→ Your assignment
Using the material that follows, output exactly the lines from the one containing "[button] (1567, 30)" through the one containing "Karriere-Tipps (60, 2177)", with both ends kept.
========
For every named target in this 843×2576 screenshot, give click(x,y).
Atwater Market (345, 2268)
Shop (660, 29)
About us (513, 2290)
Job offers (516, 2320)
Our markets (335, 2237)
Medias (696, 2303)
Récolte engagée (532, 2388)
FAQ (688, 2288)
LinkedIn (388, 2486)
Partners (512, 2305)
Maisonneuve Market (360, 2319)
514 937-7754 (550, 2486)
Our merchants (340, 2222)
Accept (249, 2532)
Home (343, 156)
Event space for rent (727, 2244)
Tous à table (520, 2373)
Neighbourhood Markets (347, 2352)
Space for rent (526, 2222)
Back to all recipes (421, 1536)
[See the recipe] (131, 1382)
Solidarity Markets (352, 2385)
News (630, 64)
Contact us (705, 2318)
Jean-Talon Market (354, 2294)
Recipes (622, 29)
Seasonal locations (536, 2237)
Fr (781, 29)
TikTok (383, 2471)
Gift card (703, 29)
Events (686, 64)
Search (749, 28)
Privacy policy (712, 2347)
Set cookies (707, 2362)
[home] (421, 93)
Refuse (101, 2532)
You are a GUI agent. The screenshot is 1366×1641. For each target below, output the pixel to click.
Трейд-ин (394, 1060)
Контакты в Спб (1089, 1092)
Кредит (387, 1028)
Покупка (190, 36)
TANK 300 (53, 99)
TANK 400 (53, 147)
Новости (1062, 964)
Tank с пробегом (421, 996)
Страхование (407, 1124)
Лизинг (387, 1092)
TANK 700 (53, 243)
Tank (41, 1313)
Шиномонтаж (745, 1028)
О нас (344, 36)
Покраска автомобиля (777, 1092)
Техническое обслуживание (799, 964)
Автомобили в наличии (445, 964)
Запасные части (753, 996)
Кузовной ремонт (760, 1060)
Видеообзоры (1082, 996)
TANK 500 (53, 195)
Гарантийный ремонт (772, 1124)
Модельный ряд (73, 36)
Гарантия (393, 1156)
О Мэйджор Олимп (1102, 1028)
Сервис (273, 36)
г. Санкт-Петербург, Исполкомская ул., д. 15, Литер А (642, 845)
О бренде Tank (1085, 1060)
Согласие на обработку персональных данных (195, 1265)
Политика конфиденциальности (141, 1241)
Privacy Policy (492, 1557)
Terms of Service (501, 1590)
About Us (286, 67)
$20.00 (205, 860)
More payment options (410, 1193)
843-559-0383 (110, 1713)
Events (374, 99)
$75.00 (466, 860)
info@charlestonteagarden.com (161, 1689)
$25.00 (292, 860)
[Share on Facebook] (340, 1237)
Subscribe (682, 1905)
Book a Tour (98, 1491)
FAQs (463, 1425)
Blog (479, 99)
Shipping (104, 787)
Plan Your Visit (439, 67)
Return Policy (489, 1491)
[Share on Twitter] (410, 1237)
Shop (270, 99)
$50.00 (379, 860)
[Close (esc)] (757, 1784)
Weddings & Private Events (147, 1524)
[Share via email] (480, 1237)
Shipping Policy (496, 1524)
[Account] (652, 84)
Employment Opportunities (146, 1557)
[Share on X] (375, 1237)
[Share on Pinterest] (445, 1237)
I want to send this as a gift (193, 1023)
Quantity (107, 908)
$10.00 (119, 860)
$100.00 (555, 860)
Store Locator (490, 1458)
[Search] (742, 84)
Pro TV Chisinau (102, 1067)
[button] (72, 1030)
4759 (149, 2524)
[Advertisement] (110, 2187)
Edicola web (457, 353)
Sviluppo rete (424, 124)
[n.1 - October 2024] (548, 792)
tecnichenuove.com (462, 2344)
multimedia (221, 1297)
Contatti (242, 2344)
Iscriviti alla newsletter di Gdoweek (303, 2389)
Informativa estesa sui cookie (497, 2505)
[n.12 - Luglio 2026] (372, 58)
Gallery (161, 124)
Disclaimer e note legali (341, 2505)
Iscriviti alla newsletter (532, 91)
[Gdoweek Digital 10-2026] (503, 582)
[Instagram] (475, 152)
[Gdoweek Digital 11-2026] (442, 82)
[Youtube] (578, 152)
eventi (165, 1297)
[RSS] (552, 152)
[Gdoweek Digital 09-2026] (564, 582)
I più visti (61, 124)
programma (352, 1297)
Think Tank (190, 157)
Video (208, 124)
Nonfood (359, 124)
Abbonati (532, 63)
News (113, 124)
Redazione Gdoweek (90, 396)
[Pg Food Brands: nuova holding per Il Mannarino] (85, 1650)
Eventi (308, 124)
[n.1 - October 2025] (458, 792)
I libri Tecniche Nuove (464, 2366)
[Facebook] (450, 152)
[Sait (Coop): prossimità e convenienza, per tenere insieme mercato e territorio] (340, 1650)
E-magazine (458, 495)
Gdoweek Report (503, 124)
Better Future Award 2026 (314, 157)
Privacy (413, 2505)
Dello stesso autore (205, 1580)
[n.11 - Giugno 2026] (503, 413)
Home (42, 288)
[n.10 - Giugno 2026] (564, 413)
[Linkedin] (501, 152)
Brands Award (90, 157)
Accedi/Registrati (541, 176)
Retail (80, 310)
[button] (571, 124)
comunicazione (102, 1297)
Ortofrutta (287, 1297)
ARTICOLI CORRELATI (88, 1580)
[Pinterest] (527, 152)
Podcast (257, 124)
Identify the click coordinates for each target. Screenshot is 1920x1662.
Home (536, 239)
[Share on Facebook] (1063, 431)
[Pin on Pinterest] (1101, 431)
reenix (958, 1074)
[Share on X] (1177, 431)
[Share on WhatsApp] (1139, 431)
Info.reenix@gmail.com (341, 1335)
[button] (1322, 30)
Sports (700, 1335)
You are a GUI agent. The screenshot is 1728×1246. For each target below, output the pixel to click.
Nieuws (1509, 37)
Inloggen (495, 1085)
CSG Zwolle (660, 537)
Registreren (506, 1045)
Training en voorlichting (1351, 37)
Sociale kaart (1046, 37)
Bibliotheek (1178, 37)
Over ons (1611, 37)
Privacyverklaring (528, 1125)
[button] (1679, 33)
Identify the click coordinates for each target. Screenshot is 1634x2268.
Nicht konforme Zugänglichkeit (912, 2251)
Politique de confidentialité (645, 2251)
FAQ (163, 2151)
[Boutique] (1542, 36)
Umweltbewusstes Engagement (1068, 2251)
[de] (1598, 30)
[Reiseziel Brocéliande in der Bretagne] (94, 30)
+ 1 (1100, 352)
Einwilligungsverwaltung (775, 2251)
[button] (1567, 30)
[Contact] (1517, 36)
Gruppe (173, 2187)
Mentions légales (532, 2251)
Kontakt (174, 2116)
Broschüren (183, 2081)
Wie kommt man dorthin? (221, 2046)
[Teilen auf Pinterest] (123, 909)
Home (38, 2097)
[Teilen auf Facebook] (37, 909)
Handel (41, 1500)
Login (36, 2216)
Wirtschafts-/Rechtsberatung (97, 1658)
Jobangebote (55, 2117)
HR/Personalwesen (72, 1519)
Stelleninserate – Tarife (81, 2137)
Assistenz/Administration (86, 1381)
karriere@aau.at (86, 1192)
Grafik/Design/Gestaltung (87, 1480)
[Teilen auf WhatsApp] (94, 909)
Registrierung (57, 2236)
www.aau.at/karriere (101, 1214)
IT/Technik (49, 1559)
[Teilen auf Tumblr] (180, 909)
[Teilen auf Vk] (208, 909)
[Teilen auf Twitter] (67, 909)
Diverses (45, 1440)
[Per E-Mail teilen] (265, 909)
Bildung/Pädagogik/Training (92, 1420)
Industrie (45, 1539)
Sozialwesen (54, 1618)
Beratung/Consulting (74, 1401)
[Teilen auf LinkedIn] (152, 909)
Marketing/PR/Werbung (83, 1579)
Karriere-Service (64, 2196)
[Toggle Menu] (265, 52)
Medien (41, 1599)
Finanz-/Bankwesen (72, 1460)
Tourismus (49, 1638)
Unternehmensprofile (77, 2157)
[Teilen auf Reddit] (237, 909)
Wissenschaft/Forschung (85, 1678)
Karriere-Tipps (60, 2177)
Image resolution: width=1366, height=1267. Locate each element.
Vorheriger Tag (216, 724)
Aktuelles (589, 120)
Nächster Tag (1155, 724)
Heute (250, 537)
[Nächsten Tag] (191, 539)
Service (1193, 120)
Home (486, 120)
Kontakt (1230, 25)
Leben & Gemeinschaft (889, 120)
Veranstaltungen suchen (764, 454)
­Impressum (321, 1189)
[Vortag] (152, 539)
========
→ The completed task
[button] (1567, 30)
[Contact] (1517, 36)
Gruppe (173, 2187)
Mentions légales (532, 2251)
Kontakt (174, 2116)
Broschüren (183, 2081)
Wie kommt man dorthin? (221, 2046)
[Teilen auf Pinterest] (123, 909)
Home (38, 2097)
[Teilen auf Facebook] (37, 909)
Handel (41, 1500)
Login (36, 2216)
Wirtschafts-/Rechtsberatung (97, 1658)
Jobangebote (55, 2117)
HR/Personalwesen (72, 1519)
Stelleninserate – Tarife (81, 2137)
Assistenz/Administration (86, 1381)
karriere@aau.at (86, 1192)
Grafik/Design/Gestaltung (87, 1480)
[Teilen auf WhatsApp] (94, 909)
Registrierung (57, 2236)
www.aau.at/karriere (101, 1214)
IT/Technik (49, 1559)
[Teilen auf Tumblr] (180, 909)
[Teilen auf Vk] (208, 909)
[Teilen auf Twitter] (67, 909)
Diverses (45, 1440)
[Per E-Mail teilen] (265, 909)
Bildung/Pädagogik/Training (92, 1420)
Industrie (45, 1539)
Sozialwesen (54, 1618)
Beratung/Consulting (74, 1401)
[Teilen auf LinkedIn] (152, 909)
Marketing/PR/Werbung (83, 1579)
Karriere-Service (64, 2196)
[Toggle Menu] (265, 52)
Medien (41, 1599)
Finanz-/Bankwesen (72, 1460)
Tourismus (49, 1638)
Unternehmensprofile (77, 2157)
[Teilen auf Reddit] (237, 909)
Wissenschaft/Forschung (85, 1678)
Karriere-Tipps (60, 2177)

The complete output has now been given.